In this post, we will discuss performing a logistic regression analysis using MPC, and what benefits this offers.
(Binary) logistic regression is a statistical method with which a predictive model can be trained. This predicts the probability (a number between zero and one) of an outcome with two possibilities. For example, a model that predicts the probability that "the patient will survive a certain disease" based on a number of patient characteristics such as age, gender, whether the patient participates in sports on a weekly basis, and so on.
Training such a statistical model is based on a list of examples from the past; a list of patients who have had the disease in question, which contains for each patient the characteristics and the "dependent variable" (i.e. whether the patient survived the disease).
The trained model can then be used to predict for a new patient ("new" as in: a patient for whom the dependent variable is still an unknown person), based on the characteristics, what the probability is that the patient will survive the disease. It also allows you to investigate the degree of influence that a certain characteristic has on whether or not the patient survives the disease.
Secure multi-party calculation
Secure multi-party computation (MPC) is a privacy technology that allows multiple parties to perform joint calculations on their combined data, in such a way that the inputs of the parties remains mutually secret; only the result of the calculation is known (to one or more designated parties). MPC has a strong theoretical foundation based on four decades of scientific research, and due to technological advances in computer and network hardware, MPC has been practically applicable for a number of years.
Combining patient attributes from multiple sources
Let's stick to the aforementioned survival rate example, but this time consider the scenario in which multiple care parties are involved, all of whom have a customer relationship with the same group of patients, but each holds different characteristics about their patients. (In the literature, this is also called the "vertically partitioned data" scenario.) The parties would like to train a model based on the joint set of characteristics, without sharing this data among themselves (and without having to engage an external party to whom all source data is entrusted).
Assuming that each party has its data set available in tabular form, we first create a virtually linked table.
The word "virtual" here means that the data of the different parties is never physically brought together in one place, and it is therefore not possible for a party to "browse" the data of other parties.
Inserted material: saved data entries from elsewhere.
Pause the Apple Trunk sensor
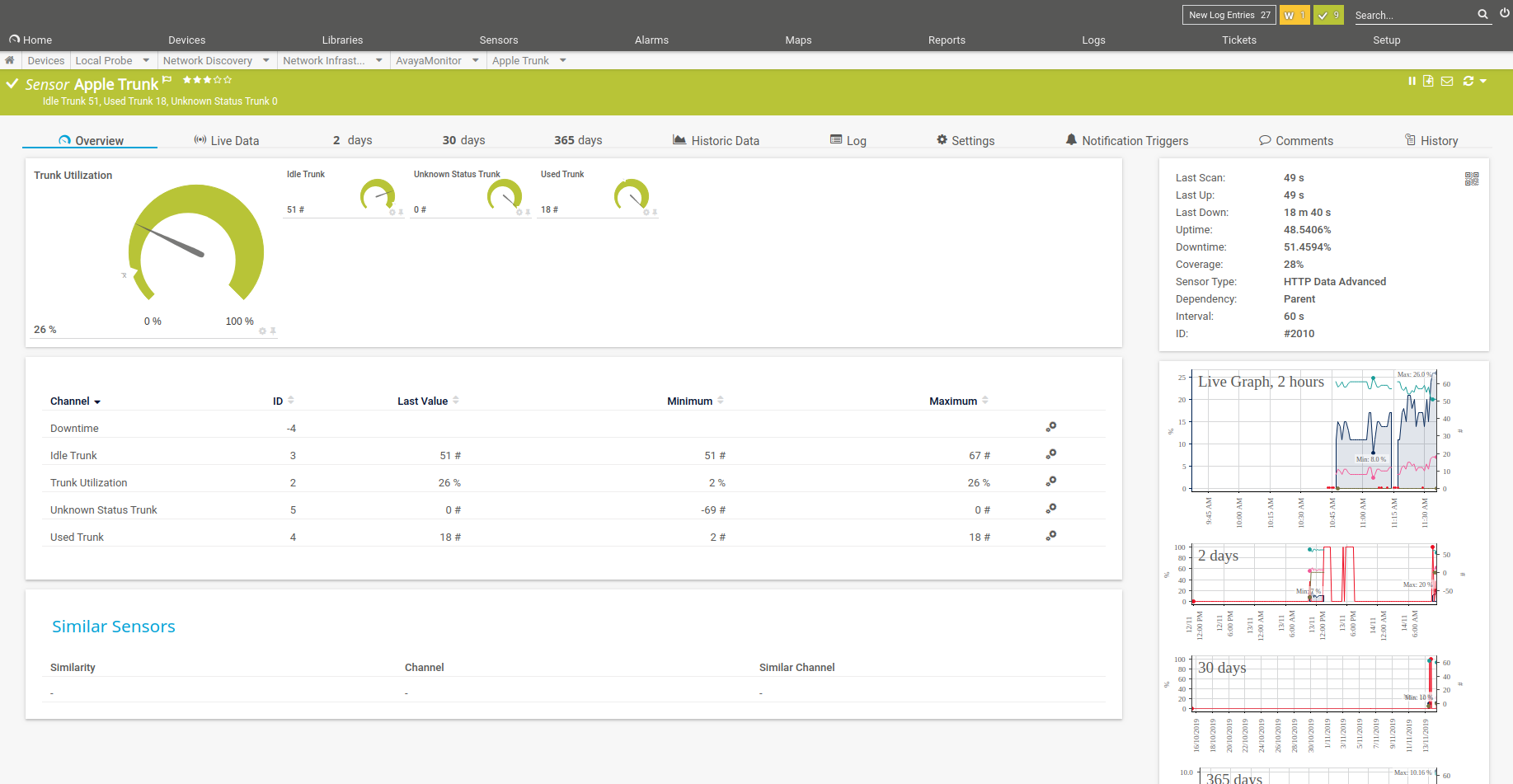Image resolution: width=1513 pixels, height=784 pixels. pyautogui.click(x=1412, y=81)
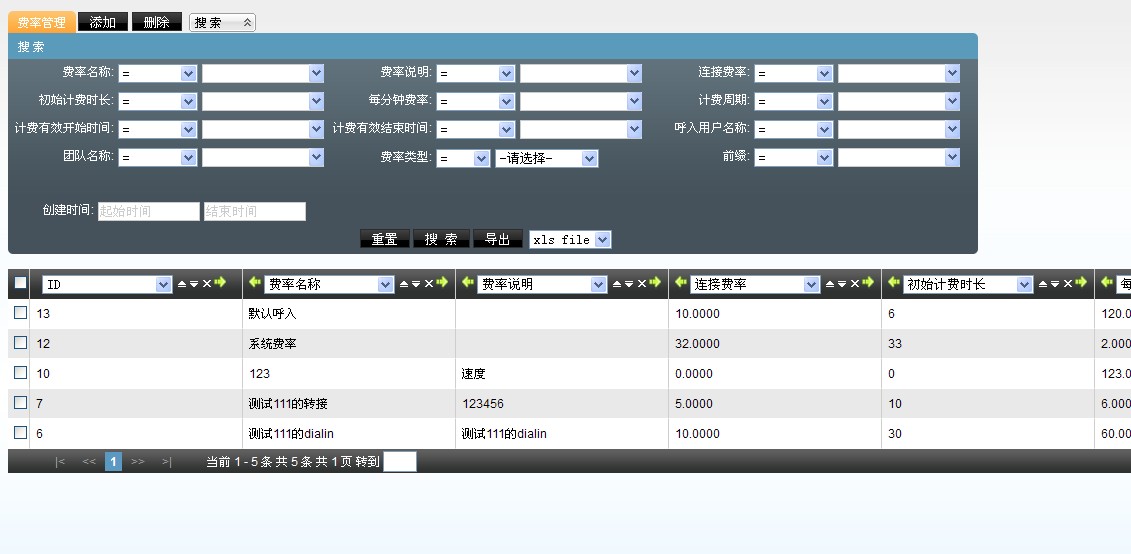Viewport: 1131px width, 554px height.
Task: Click the 重置 reset button
Action: [x=384, y=240]
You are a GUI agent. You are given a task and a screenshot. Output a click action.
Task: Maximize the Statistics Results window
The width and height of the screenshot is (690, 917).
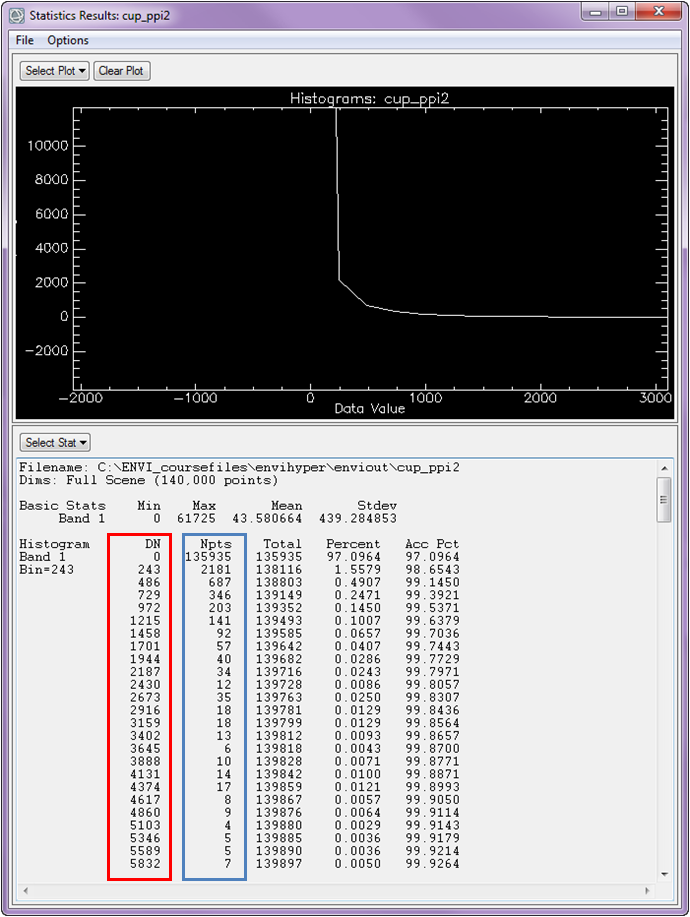621,12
To make an accurate link, we choose a unique characteristic of the patient that is known to all sources, for example the policy number. This "join" operation that is performed using secure multi-party computation is similar in functionality to a SQL INNER JOIN that you apply to link tables from a relational database, but offers superior data privacy properties. None of the parties can learn information about the entered tables or about the resulting table, except for certain meta-data, such as the sizes of the tables and column names.
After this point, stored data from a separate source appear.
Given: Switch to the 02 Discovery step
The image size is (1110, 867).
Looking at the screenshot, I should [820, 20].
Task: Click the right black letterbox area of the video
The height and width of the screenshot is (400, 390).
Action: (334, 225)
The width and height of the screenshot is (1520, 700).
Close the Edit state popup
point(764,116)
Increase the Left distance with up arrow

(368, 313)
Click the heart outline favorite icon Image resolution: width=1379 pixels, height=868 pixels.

Combining two sources in MPC with the Virtual Data Lake, without revealing the underlying records.
Training the logistic-regression model and making predictions (model evaluation)
On the virtually combined dataset we can now train the logistic regression model, again by means of an MPC calculation.
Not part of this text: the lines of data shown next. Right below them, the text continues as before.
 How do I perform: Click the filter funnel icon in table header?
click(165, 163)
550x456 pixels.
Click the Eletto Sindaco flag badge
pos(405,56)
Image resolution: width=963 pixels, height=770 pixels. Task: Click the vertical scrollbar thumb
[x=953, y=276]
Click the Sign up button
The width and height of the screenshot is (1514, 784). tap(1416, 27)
The result is a trained model in the form of a list of model parameters; the number of parameters is equal to the number of characteristics trained on plus one additional "bias" parameter.
Then we can choose whether to keep these model parameters secret or reveal them; in the latter case, the model can be evaluated in the standard way (as in: without MPC) (to predict the survival rate of a new patient). However, we can also use MPC when evaluating the model. The advantage of this is that both the model parameters, which contain information about the patients from the training data, and the characteristics of the patient on which the model is evaluated, remain secret from the parties.
It is important to assess the quality of the trained model. This is typically done by applying the model to a test data set (where the dependent variable is known) and then calculating various relevant quality metrics. Such metrics can also be calculated entirely in MPC, which means that both the model parameters and the test dataset remain invisible.
Roseman Labs develops proprietary MPC software with a strong focus on performance, so that our solution can also scale to larger datasets. One of the techniques we use to maximize modern server hardware is to parallelize calculations across multiple CPU cores.
In the figures below we show benchmark results of a setup with three MPC nodes (6-core x86 servers, mutual communication latency 3ms). The figures show the calculation time required for linking tables, training the logistic-regression model, and evaluating the model respectively. In each graph, the x-axis shows the number of rows in the table, while the y-axis shows the time in seconds.
The graphs show that the calculation time increases linearly with the data volume. In addition (not visible in the graph), the computing time for most operations decreases linearly with the number of CPU cores used, which basically means that larger volumes of data can also be analyzed within a given deadline dictated by the application, by deploying enough CPU cores.